[Saved data entries]
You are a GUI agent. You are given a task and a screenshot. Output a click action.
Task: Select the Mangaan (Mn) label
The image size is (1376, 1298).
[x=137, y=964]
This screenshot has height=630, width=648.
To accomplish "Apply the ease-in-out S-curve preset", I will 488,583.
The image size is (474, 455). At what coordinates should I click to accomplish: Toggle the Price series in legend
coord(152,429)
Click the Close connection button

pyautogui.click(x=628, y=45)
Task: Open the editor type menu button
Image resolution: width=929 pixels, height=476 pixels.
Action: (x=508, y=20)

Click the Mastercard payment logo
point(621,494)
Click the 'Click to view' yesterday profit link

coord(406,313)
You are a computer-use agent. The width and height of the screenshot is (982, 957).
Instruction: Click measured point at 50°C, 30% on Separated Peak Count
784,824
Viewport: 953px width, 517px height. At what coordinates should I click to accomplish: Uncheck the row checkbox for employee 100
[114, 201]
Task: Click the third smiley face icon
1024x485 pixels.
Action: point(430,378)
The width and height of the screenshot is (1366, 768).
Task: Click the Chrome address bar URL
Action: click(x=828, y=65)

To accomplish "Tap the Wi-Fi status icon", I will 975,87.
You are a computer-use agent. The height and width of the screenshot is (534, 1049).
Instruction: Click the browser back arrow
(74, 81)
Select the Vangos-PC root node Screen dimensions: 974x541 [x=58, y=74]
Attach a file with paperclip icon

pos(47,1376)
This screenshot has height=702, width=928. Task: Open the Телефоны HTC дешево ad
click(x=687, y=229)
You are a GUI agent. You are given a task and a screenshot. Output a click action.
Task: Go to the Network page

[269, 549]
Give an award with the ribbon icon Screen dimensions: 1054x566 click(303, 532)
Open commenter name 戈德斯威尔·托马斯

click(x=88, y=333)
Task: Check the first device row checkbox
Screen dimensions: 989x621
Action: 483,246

● **INSTRUCTIONS FOR THE TASK**
The word "computer" appears on some lines of the data above; count those lines and give only the total.

● **RESPONSE**
2